Texas incident number: 10185
NMED number: TX250020
There was no indication that any foils were separated from the shipping packages. The owner of the shipment does not have a Texas license for the possession of byproduct materials. The Department will continue to investigate this incident.
The following information was provided by the Texas Department of State Health Services (the Department) via phone and email:
"On March 6, 2025, the Department was contacted by Customs and Border Protection regarding a shipment that was passing through their checkpoint in the port of Houston, Texas. The shipment set off their radiation monitors and the radionuclides were identified as americium-241 and radium-226. When the Department contacted the shipper, the shipper stated that part of the shipment was smoke detectors. The shipper made arrangements for the shipment to be returned to the originating location in Farmers Branch, Texas. On March 14, 2025, a Department investigator went to the shipper's location and confirmed that the shipment contained two boxes with smoke detectors. On March 27, 2025, a Department investigator went back to the location to inspect the materials and perform radiological surveys.
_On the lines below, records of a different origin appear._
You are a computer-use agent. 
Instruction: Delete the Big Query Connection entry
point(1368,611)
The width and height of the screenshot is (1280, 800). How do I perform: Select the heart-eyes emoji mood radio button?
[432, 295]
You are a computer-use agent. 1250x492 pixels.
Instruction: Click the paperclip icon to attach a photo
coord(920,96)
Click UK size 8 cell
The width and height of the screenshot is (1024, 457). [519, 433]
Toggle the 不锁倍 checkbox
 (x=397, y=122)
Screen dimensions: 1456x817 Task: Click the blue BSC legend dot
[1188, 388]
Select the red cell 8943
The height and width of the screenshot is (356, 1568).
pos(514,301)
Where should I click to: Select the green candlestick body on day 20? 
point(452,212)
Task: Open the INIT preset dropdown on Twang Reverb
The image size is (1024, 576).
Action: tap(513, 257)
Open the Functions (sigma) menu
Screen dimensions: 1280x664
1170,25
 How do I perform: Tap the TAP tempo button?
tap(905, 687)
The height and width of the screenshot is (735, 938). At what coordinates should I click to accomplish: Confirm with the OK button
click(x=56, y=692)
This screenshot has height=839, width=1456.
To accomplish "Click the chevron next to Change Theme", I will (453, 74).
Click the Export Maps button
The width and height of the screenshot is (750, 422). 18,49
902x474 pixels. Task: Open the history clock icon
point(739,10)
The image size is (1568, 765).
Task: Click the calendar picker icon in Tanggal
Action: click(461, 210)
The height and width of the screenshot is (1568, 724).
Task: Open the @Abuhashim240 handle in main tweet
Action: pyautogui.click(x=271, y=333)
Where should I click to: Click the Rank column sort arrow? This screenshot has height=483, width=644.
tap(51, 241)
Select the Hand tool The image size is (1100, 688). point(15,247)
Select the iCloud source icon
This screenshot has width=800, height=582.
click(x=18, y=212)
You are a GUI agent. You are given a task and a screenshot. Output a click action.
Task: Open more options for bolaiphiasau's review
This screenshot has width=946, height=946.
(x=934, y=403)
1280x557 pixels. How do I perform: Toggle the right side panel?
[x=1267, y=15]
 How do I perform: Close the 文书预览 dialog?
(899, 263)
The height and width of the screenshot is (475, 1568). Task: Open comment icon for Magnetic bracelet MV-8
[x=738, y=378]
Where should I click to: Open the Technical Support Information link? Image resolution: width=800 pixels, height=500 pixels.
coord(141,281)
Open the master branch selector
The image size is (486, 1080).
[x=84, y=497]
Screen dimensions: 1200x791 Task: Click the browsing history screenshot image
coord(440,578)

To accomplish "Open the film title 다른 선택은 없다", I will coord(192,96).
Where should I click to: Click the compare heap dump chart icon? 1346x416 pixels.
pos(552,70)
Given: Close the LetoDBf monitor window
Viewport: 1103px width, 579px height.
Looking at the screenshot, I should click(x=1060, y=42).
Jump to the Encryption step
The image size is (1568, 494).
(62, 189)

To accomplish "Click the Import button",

The investigator verified that the two boxes contained approximately 3,200 smoke detectors. The investigator noted that a large number of the americium-241 sources had been separated from the smoke detectors and were laying free inside the boxes. The investigator found that the dose rates on contact with the outside of the box were around 75 uR/hr. A gamma spectroscopy reading of the box determined the radionuclides to be americium-241 and radium-226. The investigator did not detect any loose surface contamination. The owner (shipper) of the package was directed to secure the packages containing the smoke detectors in a secure location. Based on the radiological surveys performed by the Department, no individual would have received a significant exposure as a result of this event. The owner of the material has agreed to impound all the sources and secure them in an area not easily accessible to an individual. The Department will assist the owner of the smoke detectors in finding a contractor to properly dispose of the material."
Texas incident number: 10185
NMED number: TX250020
There was no indication that any foils were separated from the shipping packages. The owner of the shipment does not have a Texas license for the possession of byproduct materials. The Department will continue to investigate this incident.